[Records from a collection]
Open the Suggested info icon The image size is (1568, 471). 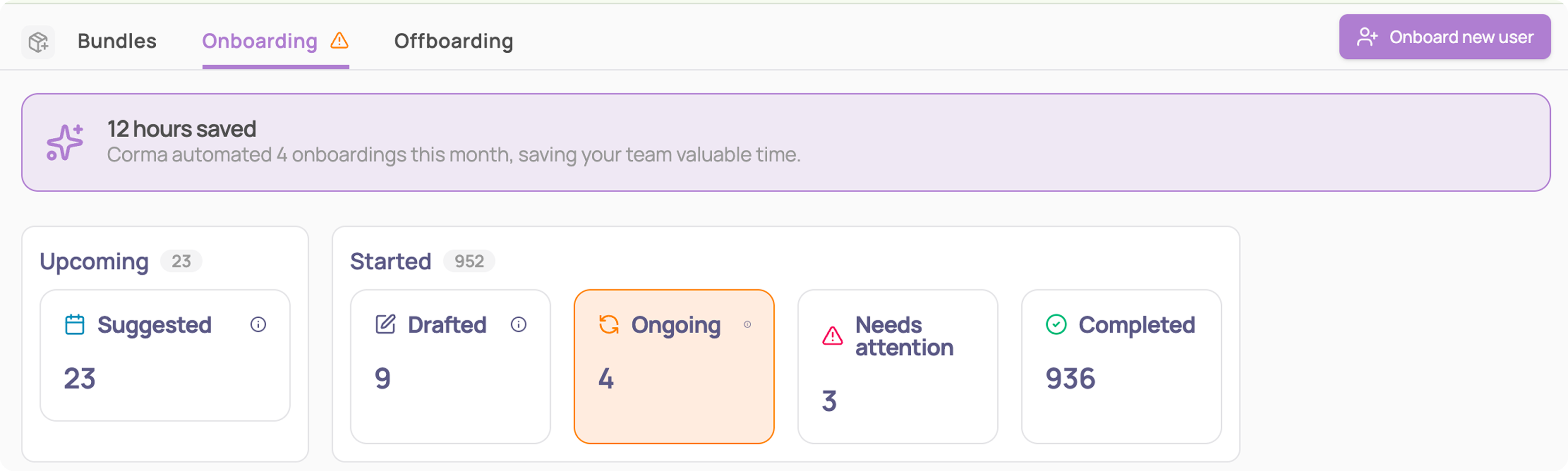(258, 324)
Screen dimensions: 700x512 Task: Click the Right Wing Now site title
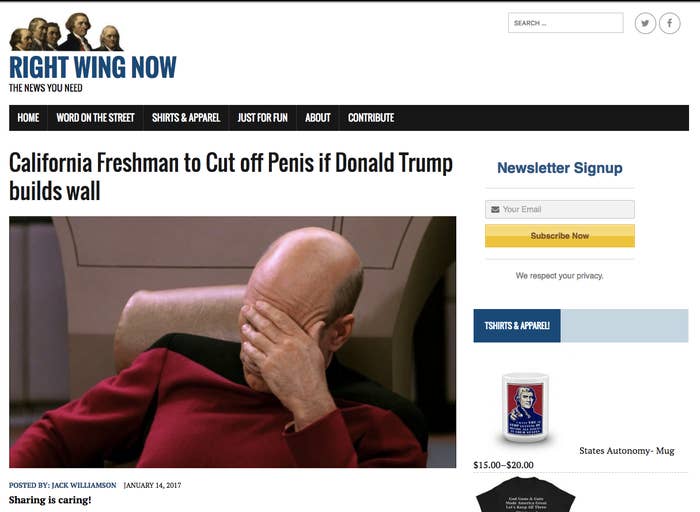click(93, 67)
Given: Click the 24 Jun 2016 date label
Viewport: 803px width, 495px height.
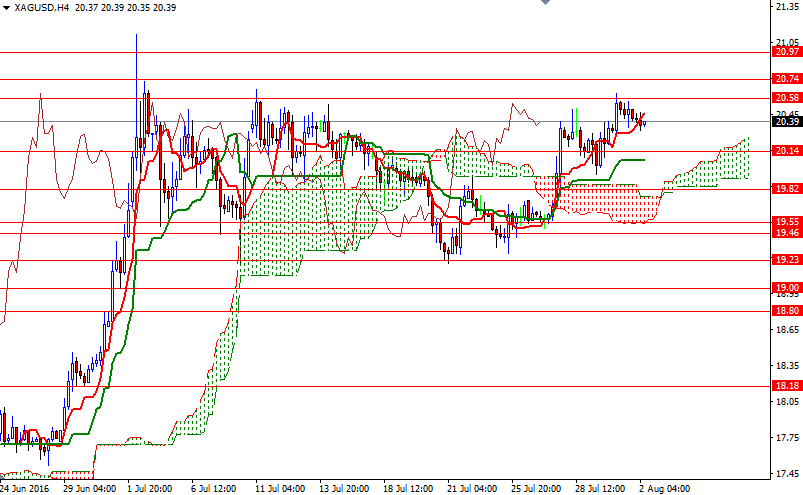Looking at the screenshot, I should [25, 489].
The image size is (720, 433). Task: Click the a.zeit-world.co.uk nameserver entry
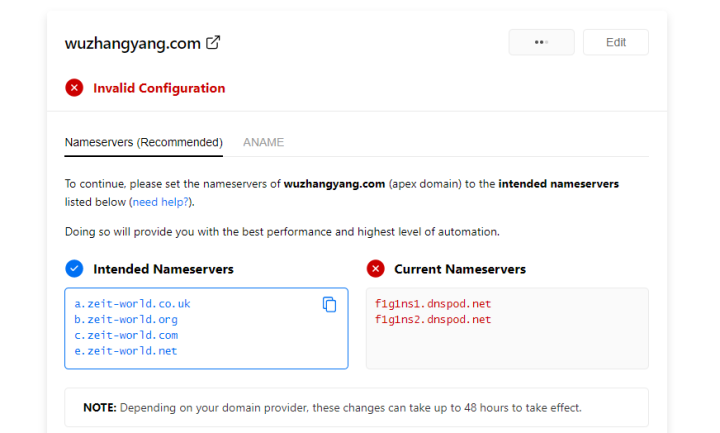click(x=132, y=303)
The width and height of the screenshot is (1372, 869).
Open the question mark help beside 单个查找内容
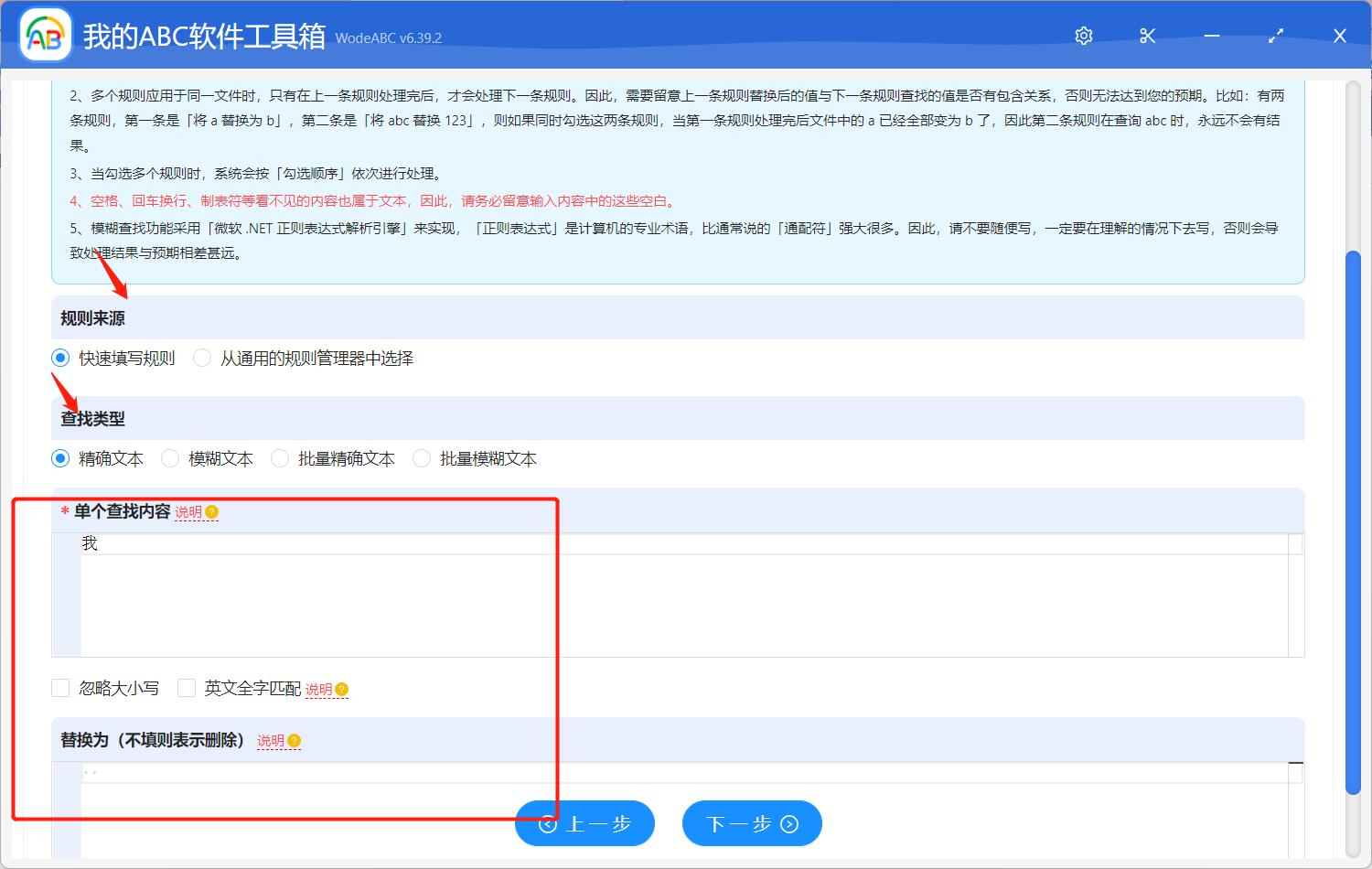click(212, 512)
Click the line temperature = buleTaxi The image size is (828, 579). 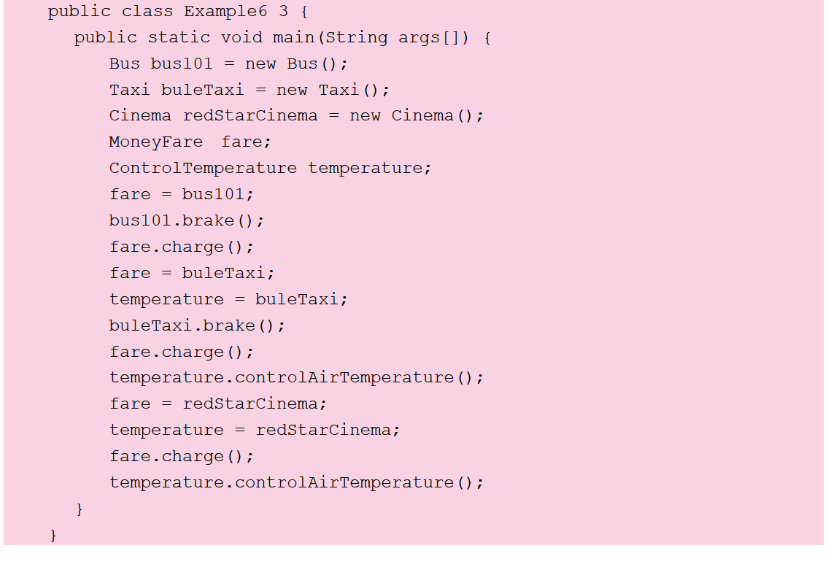228,299
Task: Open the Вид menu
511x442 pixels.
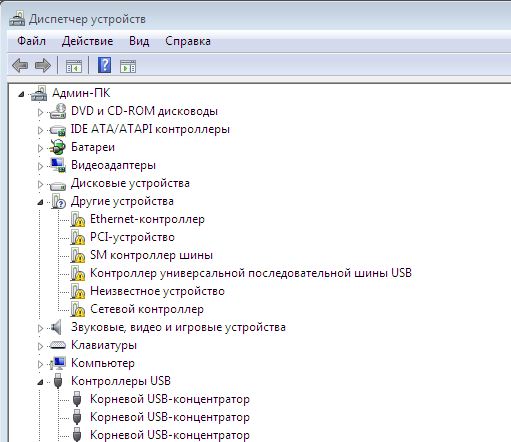Action: click(139, 41)
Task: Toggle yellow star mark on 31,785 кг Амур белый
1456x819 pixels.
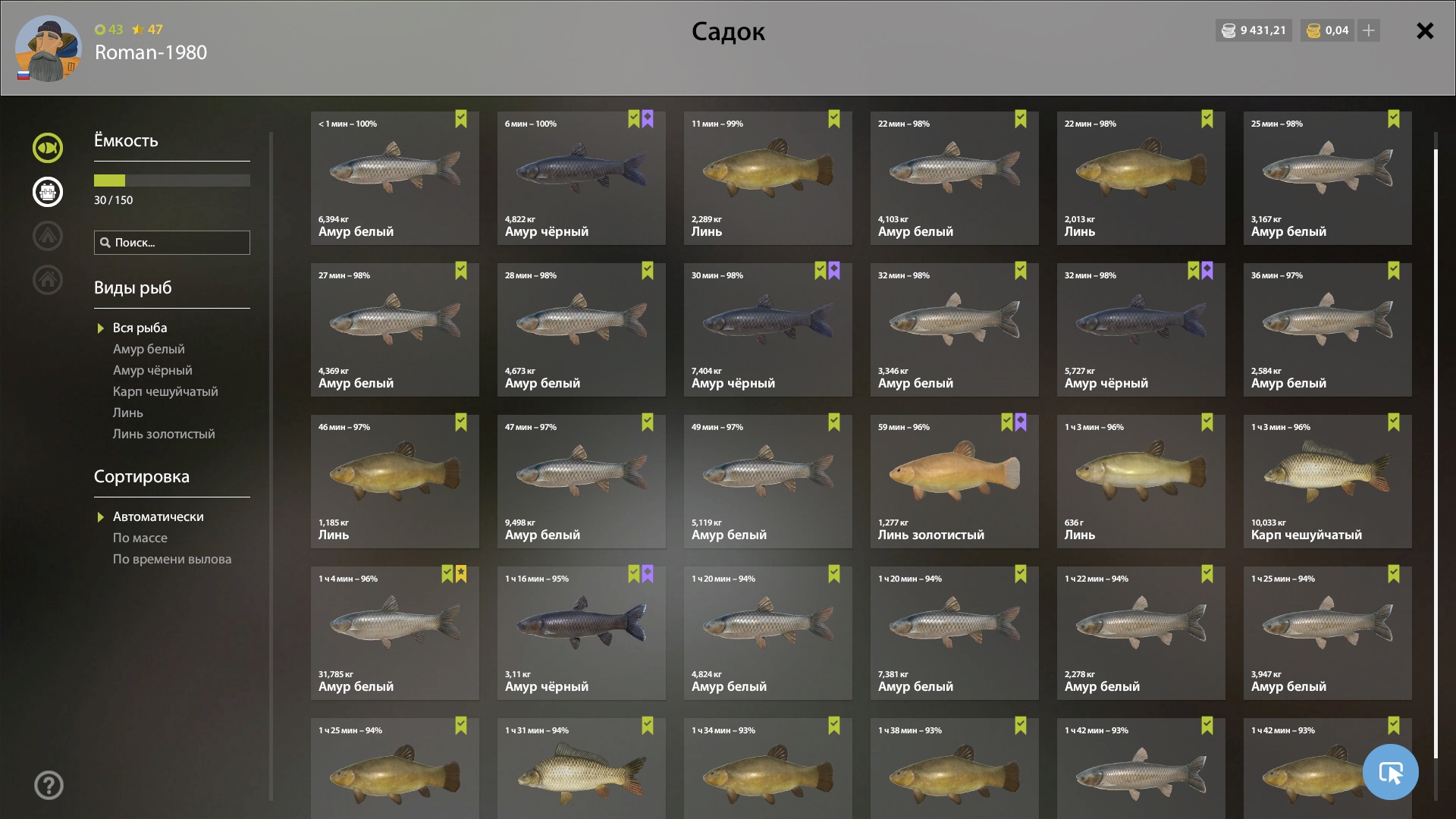Action: (461, 574)
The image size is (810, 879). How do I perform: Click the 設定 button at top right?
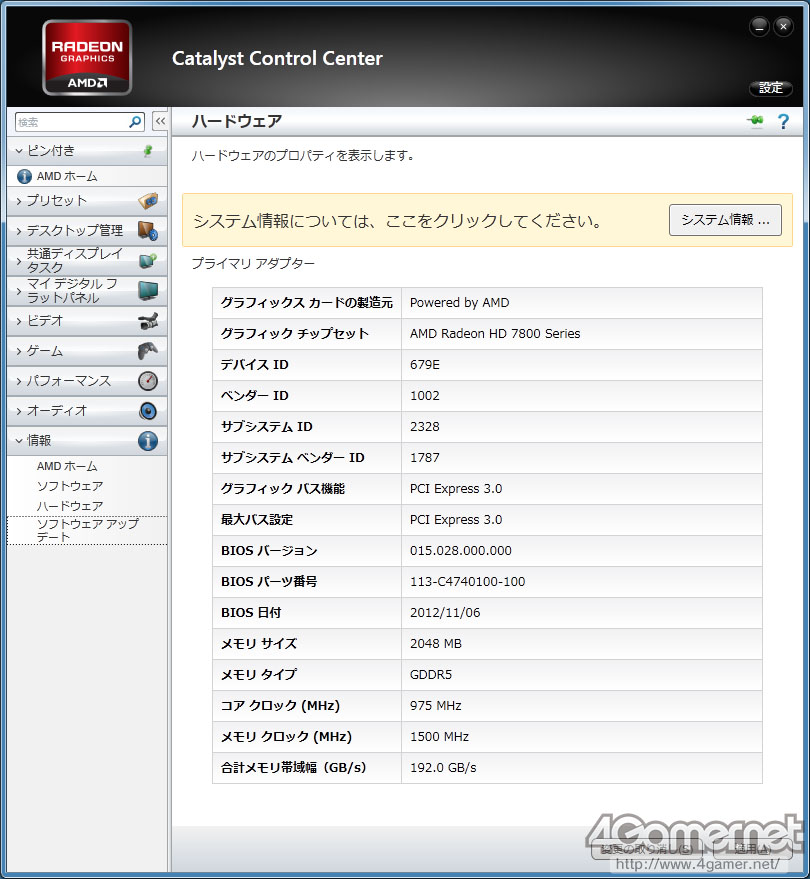[x=770, y=87]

### [DIRECTIONS]
No pictures should appear in the answer, which is to be the lines from the line with "511x442 pixels." through the end of the records above, restated exactly.

### [REPLY TO THE TASK]
511x442 pixels.
Action: click(139, 41)
Task: Toggle yellow star mark on 31,785 кг Амур белый
1456x819 pixels.
Action: (461, 574)
The image size is (810, 879). How do I perform: Click the 設定 button at top right?
[x=770, y=87]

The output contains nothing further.